◆ **Exercise description**:
Repeat every record exactly as given.

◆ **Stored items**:
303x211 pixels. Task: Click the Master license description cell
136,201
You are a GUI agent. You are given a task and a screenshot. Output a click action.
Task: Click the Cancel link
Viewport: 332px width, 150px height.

◆ **Answer below**:
303x211 pixels. Task: Click the Master license description cell
136,201
You are a GUI agent. You are given a task and a screenshot. Output a click action.
Task: Click the Cancel link
Viewport: 332px width, 150px height.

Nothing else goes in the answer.